Making It Work
Cup Feeding and Child Care: How does it work?
From NEW BEGINNINGS, Vol. 25, No. 1, January-February 2008, pp. 34-35
"Making It Work" is a regular feature of the magazine NEW BEGINNINGS, published bimonthly by La Leche League International. In this column, suggestions are offered by readers of NEW BEGINNINGS to help mothers who wish to combine breastfeeding and working. Various points of view are presented. Not all of the information may be pertinent to your family's lifestyle. This information is general in nature, and not intended to be advice, medical or otherwise.
I plan to return to work when my son is around five months old. I was thinking of giving him a cup instead of a bottle for times when I’m not with him. Does anyone have any experience with this? How did it work for your baby and the baby’s care provider?
I introduced my youngest son to a cup at around six months when he wouldn't take a bottle and I wanted others to be able to feed him. He's currently 11 months old and switches from nursing to the cup without any problems.
Our oldest son took a bottle for a while, but also became a fantastic cup drinker at a young age. At just over a year, he was also drinking from water bottles.
It took both boys about a month to learn. We kept offering the cup and showing by example. Expect it to be very messy (you'll likely go through a bib and a t-shirt every feeding), and for there to be a bit of coughing and sputtering as your baby learns.
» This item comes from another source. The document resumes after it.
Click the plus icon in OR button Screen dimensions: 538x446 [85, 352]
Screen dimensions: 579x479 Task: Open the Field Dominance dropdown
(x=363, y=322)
I've had the most success with rimless, lidless plastic cups. Also, we have a firm "use two hands and sit on your bum" rule that has helped with spills.
Most people are surprised at our cup-drinking children, but it really wasn't that hard and is well worth the effort!
Edmonton AB Canada
At the urging of my pediatrician, I tried cup feeding with both of my girls. My oldest would have no part of it and became disgusted when I suggested such a thing. She actually refused the cup until she was well over a year old.
My younger daughter is the exact opposite -- she loves using a cup. Her sitter is all for it and was willing to try just about anything. I think it all depends on the child. Give it a try and see how she responds. If it is a failure, follow her lead and try again in a few months. It's worth a shot!
Omaha NE USA
I am guessing you are interested in cup feeding as a way to avoid nipple confusion or bottle preference and to support long-term breastfeeding. It is good to plan ahead and keep an open mind when trying new things. Your success with cup feeding instead of bottles will depend on your baby, your caregiver, and how much time you are away from the baby each day.
Many children are not able to manage using a cup by themselves until closer to 12 months, but I would expect a small baby could possibly be taught how to cup feed with the caregiver holding and guiding the cup. Be mindful to control the flow out of the cup and allow for extra time for feedings. You will want to begin practicing many weeks before going back to work to see how baby does. It is very common for breastfeeding babies to refuse bottles from their mother, so it's possible your baby may refuse cup feedings from you. Perhaps your husband or a friend would be willing to teach your baby?
The research on cup feeding for newborn or premature babies shows that quite a bit is spilled and I would caution you to be aware of how much gets absorbed by the baby's bib before assuming baby can take full feedings this way.
The real issue with any type of non-breastfeedings is how much is given and do those feedings replace or lower the amount of nursing being done when mom and baby are together? For long-term breastfeeding success, the goal is to have most feedings directly from the breast, fewer feedings by cup or bottle (and small amounts), and then pumping when missing feedings.
A common scenario is when the baby receives most of his/her daily caloric requirement by bottle while at daycare when mom works full-time. Then the baby refuses to nurse at home and mom is not to be able to pump enough to feed only her milk. Ask your caregiver to give smaller feedings more often and to limit the amount given over the course of your separation to about 12 to 16 ounces (depending on the age and size of your baby, and how long you'll be separated).
Nursing more when with baby and feeding less when away from baby is called "reverse cycle feeding." This technique has the baby eating more in the hours with mom, say right after work, several times before bed, once or twice in the night, and once or twice in the morning before work. If you can nurse during your lunchtime, this helps cut down on bottle feedings, too. Pump every three hours from the last breastfeeding or pumping when you are away from the baby. Use the best quality double electric pump you can buy or a rental machine. Best of luck to you!
Houston TX USA
I stayed at home with my son but, when he was about three months old, I wanted to have a little time each week to myself (about five to six hours on Saturdays). That meant giving him a bottle, which he refused. I talked with my doctor, who suggested trying a sippy cup. We tried several brands, and he took wonderfully to the soft spout kind (with help holding it, of course). I don't know how your daycare provider will respond to cup feeding, but it can't hurt to discuss the possibility. It worked wonderfully for my husband and son.